A pandemia deixa também outras dúvidas para o futuro. À NiT, o ator conta que tem pela frente a possibilidade de filmar já no próximo ano um novo projeto de grande dimensão. Será para gravar “em sete países, em quatro meses e meio”. A dúvida principal é mesmo o presente, de pandemia. “Tudo isto depende da segunda vaga e do plano de contingência que os EUA poderão ter. Se o Trump ganhar as eleições isto ainda continua como está e correm o risco de chegar às 500 mil mortes. Ainda chegamos a janeiro e o país não abre.”
Numa altura em que os números também crescem em Portugal e há cada vez mais dificuldades no setor da cultura, perguntamos ao ator o que está a falhar. “Falta sobretudo política cultural, e não quero dizer aqui um daqueles chavões que se ouvem todos os dias”, afirma. “O que eu acho é que se temos escritores obrigatórios, também devia ser obrigatório levar as escolas ao teatro umas três ou quatro vezes, pelo menos, todos os anos. É assim que se criam novos públicos.” E com novos públicos há um setor que ganha mais força.

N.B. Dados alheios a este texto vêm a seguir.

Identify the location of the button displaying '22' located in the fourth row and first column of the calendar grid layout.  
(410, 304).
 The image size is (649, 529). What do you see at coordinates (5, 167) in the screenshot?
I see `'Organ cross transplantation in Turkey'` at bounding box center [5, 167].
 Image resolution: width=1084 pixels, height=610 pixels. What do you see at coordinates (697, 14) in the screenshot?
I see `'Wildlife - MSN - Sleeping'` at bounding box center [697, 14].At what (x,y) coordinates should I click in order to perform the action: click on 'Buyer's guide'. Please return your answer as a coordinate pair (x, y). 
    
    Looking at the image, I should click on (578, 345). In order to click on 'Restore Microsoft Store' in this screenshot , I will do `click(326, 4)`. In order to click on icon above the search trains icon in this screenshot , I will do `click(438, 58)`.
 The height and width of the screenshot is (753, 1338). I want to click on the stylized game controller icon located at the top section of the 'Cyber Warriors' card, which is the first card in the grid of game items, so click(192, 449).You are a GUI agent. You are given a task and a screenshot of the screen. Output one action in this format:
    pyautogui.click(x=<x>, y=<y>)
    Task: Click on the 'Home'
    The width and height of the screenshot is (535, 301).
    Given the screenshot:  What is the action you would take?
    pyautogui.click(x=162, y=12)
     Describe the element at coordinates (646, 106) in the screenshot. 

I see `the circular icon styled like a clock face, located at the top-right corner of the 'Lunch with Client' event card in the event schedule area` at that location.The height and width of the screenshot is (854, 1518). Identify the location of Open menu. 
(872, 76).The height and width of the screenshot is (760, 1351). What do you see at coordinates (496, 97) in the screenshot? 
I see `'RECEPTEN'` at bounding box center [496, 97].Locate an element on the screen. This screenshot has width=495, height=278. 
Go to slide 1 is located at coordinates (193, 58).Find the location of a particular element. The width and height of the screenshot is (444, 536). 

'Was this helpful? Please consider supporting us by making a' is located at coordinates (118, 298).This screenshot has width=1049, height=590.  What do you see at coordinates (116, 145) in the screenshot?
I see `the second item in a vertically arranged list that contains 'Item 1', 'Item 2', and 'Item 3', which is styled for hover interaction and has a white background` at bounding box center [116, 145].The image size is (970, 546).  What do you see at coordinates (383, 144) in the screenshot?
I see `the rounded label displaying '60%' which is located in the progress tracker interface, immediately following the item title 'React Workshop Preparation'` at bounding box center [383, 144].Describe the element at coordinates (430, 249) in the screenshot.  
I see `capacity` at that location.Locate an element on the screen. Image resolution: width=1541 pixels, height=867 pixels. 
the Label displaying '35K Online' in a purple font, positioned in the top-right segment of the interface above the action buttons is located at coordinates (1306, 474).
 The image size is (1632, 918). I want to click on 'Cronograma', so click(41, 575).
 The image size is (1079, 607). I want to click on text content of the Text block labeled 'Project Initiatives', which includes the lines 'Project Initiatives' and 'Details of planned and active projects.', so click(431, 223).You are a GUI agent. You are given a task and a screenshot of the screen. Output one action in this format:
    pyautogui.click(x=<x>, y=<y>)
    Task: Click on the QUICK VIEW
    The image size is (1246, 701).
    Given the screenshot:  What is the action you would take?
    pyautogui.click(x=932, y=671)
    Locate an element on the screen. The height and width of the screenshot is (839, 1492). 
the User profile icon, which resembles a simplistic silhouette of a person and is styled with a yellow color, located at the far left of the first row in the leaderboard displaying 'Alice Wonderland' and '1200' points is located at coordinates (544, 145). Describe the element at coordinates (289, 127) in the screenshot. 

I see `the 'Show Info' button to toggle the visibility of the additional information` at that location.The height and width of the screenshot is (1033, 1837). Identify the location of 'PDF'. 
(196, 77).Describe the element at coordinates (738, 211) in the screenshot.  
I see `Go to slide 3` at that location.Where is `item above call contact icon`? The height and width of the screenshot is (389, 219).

Entre tanta coisa diferente que fez, tanta personagem que interpretou, perguntamos se há alguma favorita. A resposta começa num “ah” que não dura mais do que dois segundos mas que parece prolongar-se, como se naquele tempo estivesse a passar na cabeça do ator uma fatia considerável da sua carreira.
“Ah, não”, responde-nos. “Há tantas coisas, é impossível estar a escolher. Há coisas em que uma pessoa se sente mais à vontade mas não quer dizer que sejam as preferidas. São boas surpresas. Mas quando podemos entrar um bocadinho debaixo da pele de uma personagem, independentemente de qual é, é aí que nos sentimos bem.”